Schürle and her colleagues then published a pivotal paper, highlighting their design of a robotic technology capable of measuring the mechanobiological properties of cellular behavior. They designed a microrobotic probe that mimicked bacteria, such that they could characterize the attack profiles of macrophages, phagocytic innate immune cells, as they hunt and engulf bacteria. Since Schürle and her colleagues were able to dynamically control the translational and rotational movements of the robots, they could assess how macrophage attack strategies differ for different translation and rotational prey dynamics. The 5-degree of freedom magnetic tweezer system allowed for the dynamic control of robotic movement. Schürle subsequently co-founded a company, called Magnebotix, based on this technology. Magnebotix develops a range of nanorobotic technologies for applications in biological systems such as crystal capture and dissection of the mechanobiology of various cells and tissues in vivo.

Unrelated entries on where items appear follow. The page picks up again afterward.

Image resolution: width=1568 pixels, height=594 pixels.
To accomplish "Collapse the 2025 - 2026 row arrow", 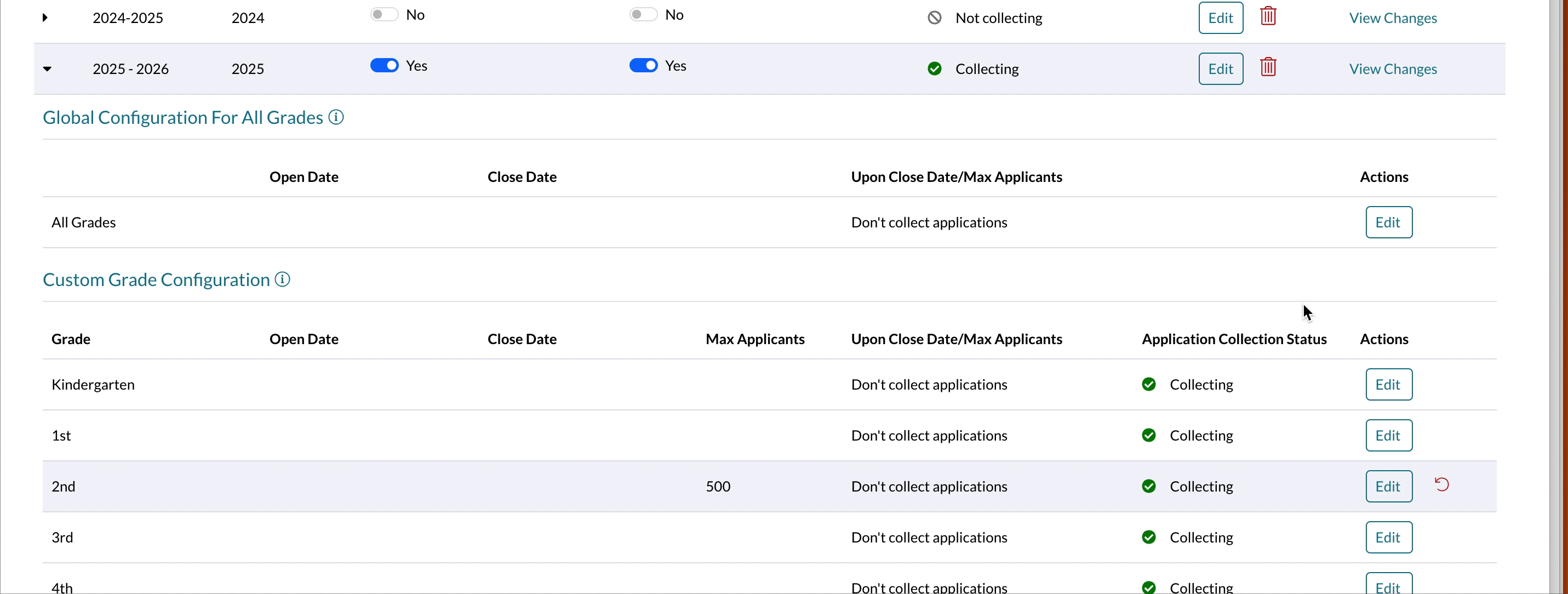I will point(47,69).
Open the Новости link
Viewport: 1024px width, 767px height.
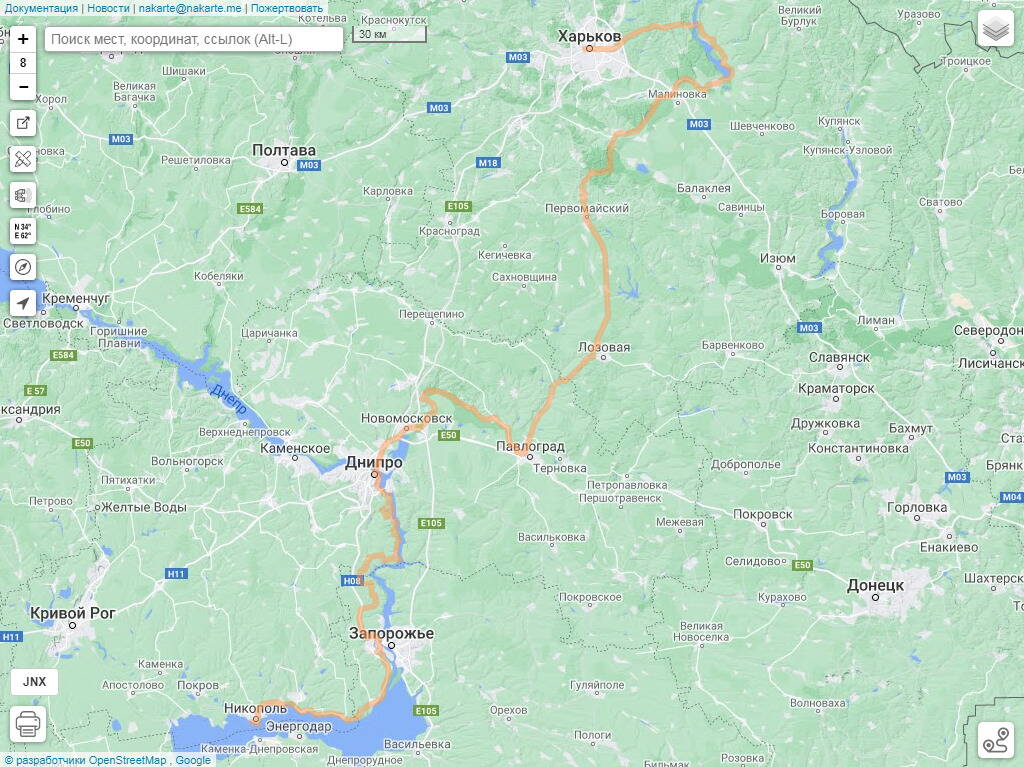(x=108, y=8)
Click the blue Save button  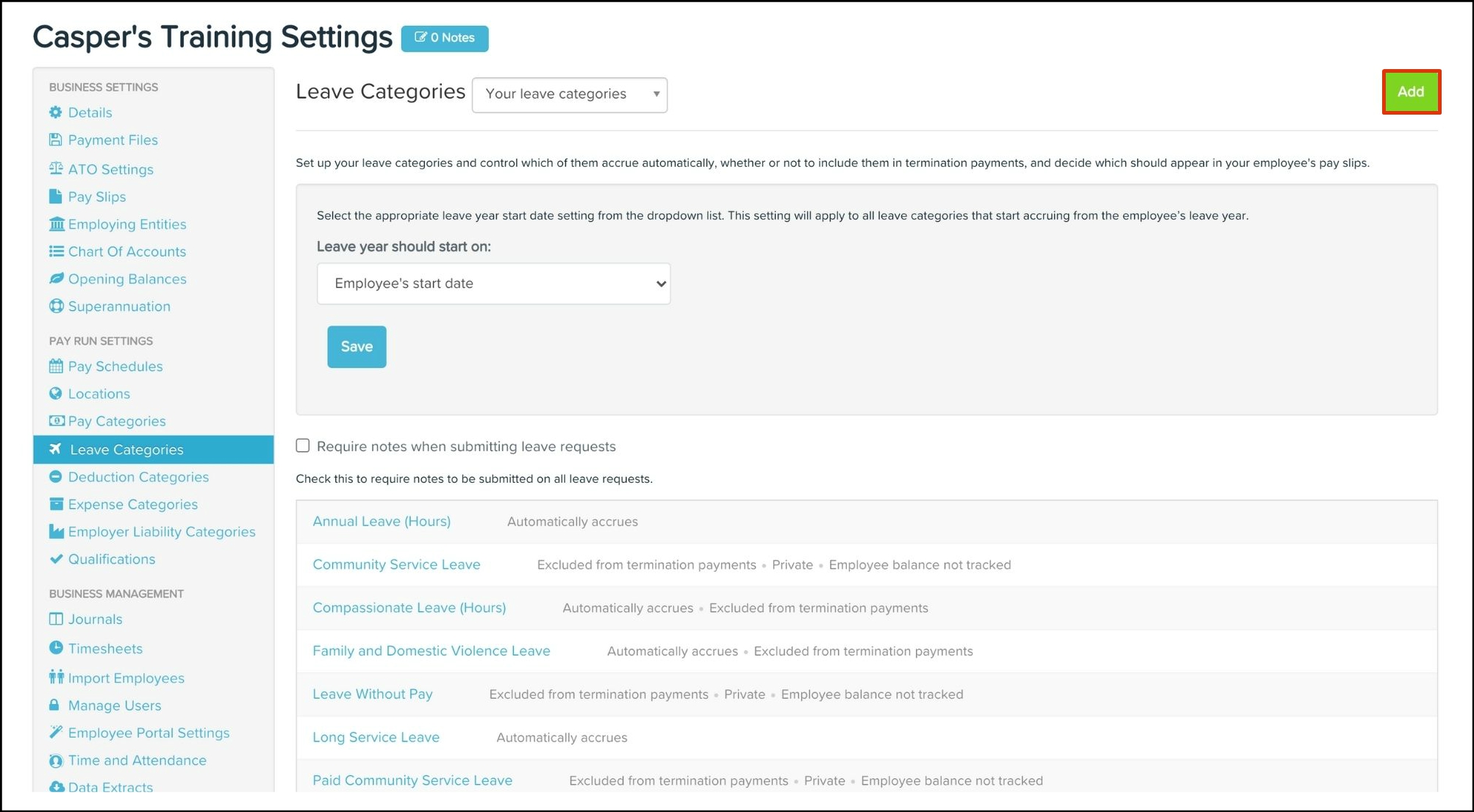(x=357, y=347)
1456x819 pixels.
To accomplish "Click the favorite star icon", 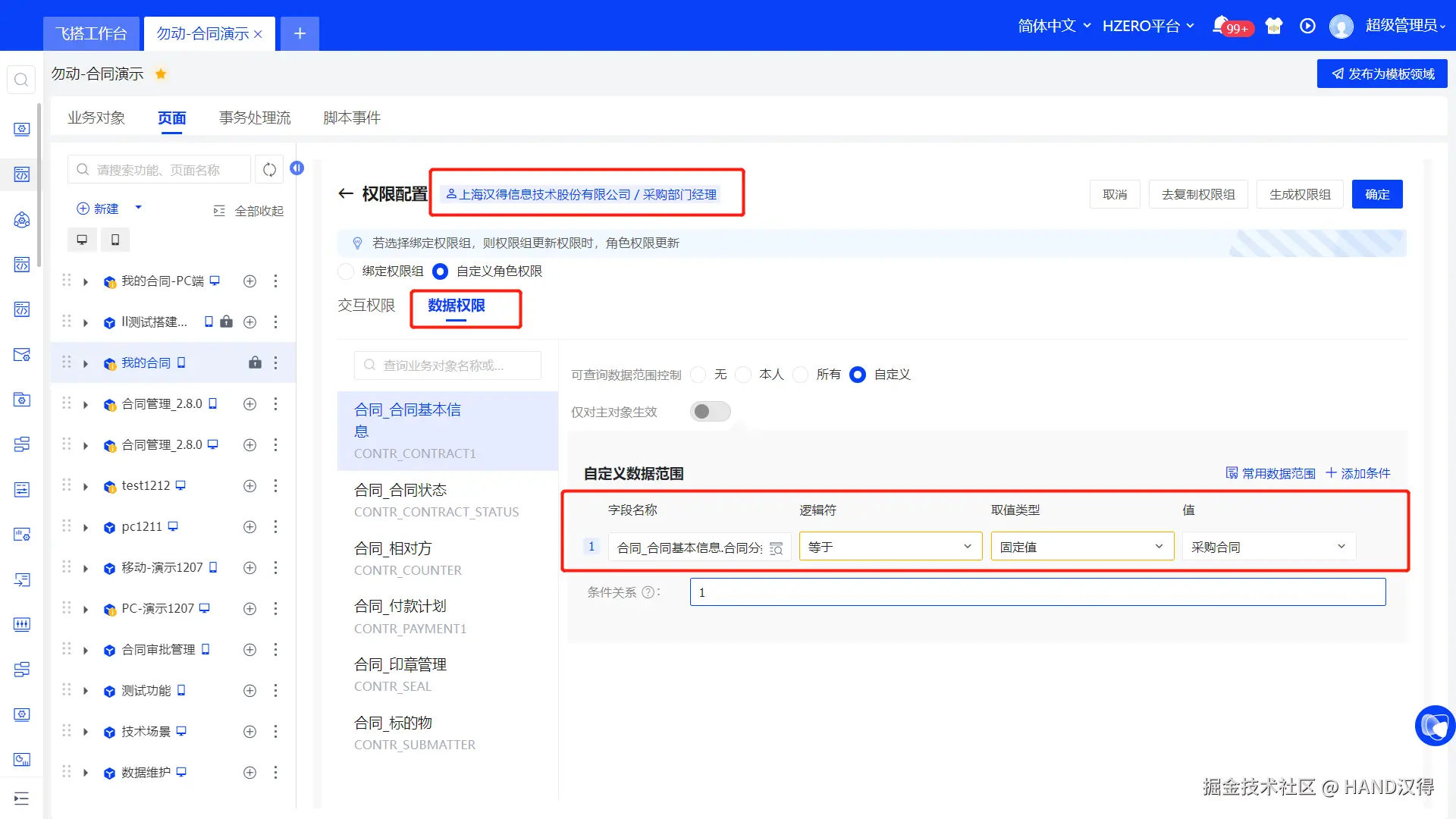I will 161,74.
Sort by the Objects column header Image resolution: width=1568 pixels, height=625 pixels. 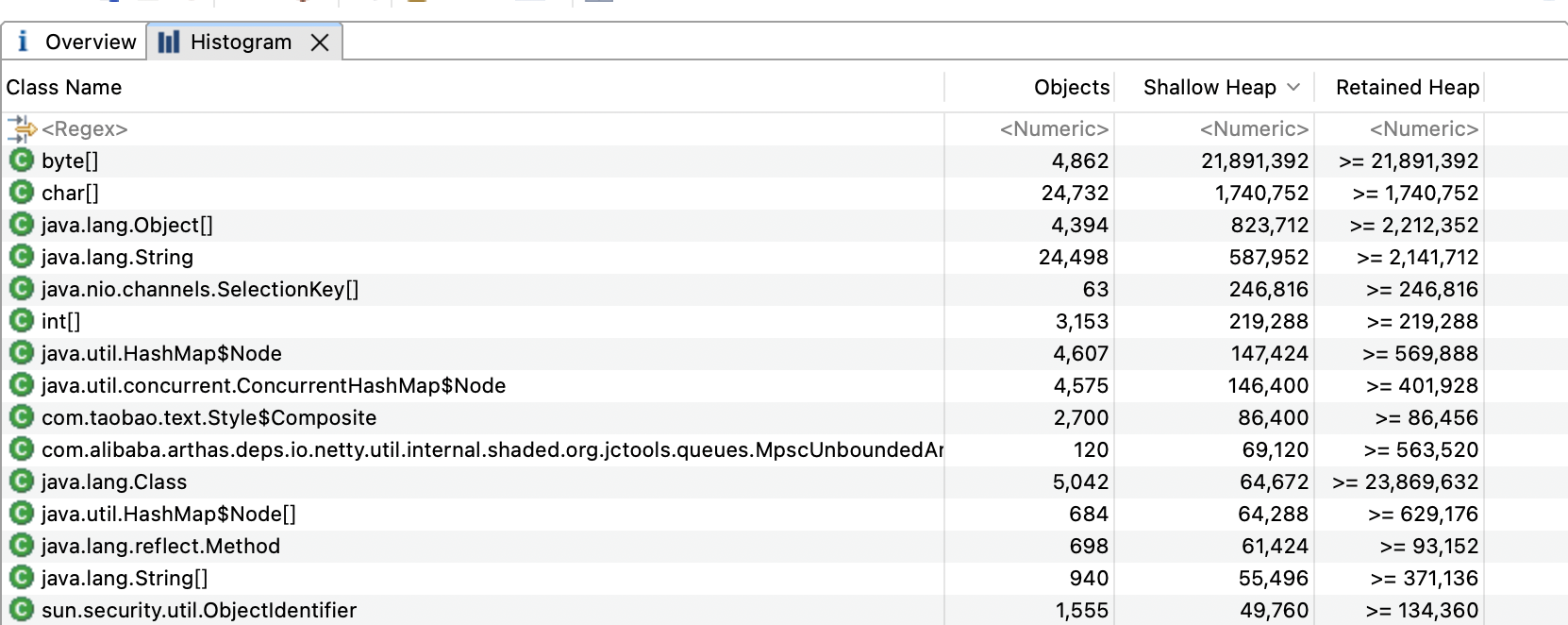[1071, 88]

Schürle continues to develop innovative robotic tools, based on biological systems, designed for targeted drug delivery. In 2019, Schürle and her colleagues developed two new types of micropropellers that enhance the ease of nanoparticles transport through blood vessels and into tissues. The first structure is an artificial bacterial flagellum and the second is a swarm of living magnetotactic bacteria to create a fluif stream to propel the transport of nanoparticles. These innovative means of drug delivery, harnessing already established biological architecture and living biology, will enhance advancement towards effective targeted drug delivery platforms in patients.

== Awards and honors ==

- 2020 KITE Award
- 2016 Branco Weiss Fellowship - Society and Science
- 2014 ETH Zurich Medal for distinguished doctoral thesis
- 2014 Postdoctoral Research Fellowship from the German Academic Exchange Service (DAAD)
- 2014 Early Postdoctoral Mobility Fellowship from the Swiss National Science Foundation
- 2014 Best Medical Paper Award, Co-Author, IEEE International Conference on Robot Automation
- 2008 Heinrich-Hertz Research Scholarship, Germany
- 2008 Baden-Württemberg scholarship from the State B.-W. Foundation
- 2003 Rotary Foundation Scholarship, Germany

== Select publications ==

- Genetic Encoding of Targeted Magnetic Resonance Imaging Contrast Agents for Tumor Imaging. Simone Schuerle, Maiko Furubayashi, Ava P. Soleimany, Tinotenda Gwisai, Wei Huang, Christopher Voigt and Sangeeta N. Bhatia. ACS Synthetic Biology, vol. 9: no. 2, pp. 392–401, Washington, DC: American Chemical Society, 2020.
- Synthetic and living micropropellers for convection-enhanced nanoparticle transport. Simone Schuerle, Ava P. Soleimany, T. Yeh, G.M. Anand, M. Häberli, H.E. Fleming, Nima Mirkhani, Famin Qiu, Sabine Hauert, X. Wang, Bradley J. Nelson and Sangeeta N. Bhatia. Science Advances, vol. 5: no. 4, pp. eaav4803, Washington, DC: AAAS, 2019.
- Robotically controlled microprey to resolve initial attack modes preceding phagocytosis. Simone Schuerle, Ima Avalos Vizcarra, Jens Moeller, Mahmut Selman Sakar, Berna Özkale, Andre Machado Lindo, Fajer Mushtaq, Ingmar Schoen, Salvador Pane, Viola Vogel and Bradley J. Nelson. Science Robotics, vol. 2: no. 2, pp. eaah6094, Washington, DC: AAAS, 2017.
- Magnetically Actuated Protease Sensors for in Vivo Tumor Profiling. Simone Schürle, Jaideep S. Dudani, Michael G. Christiansen, Polina Anikeeva and Sangeeta N. Bhatia. Nano Letters, vol. 16: no. 10, pp. 6303–6310, Washington, DC: American Chemical Society, 2016.
- Three-Dimensional Magnetic Manipulation of Micro- and Nanostructures for Applications in Life Sciences. Simone Schuerle, Sandro Erni, Maarten Flink, Bradley E. Kratochvil and Bradley J. Nelson. IEEE Transactions on Magnetics, vol. 49: no. 1, pp. 321–330, Piscataway, NJ, USA: IEEE Inst. Electrical Engineers Inc., 2013.
- Helical and Tubular Lipid Microstructures that are Electroless-Coated with CoNiReP for Wireless Magnetic Manipulation. Simone Schuerle, Salvador Pané, Eva Pellicer, Jordi Sort, Maria D. Baro and Bradley J. Nelson. Small, vol. 8: no. 10, pp. 1498–1502, Weinheim: Wiley-VCH, 2012.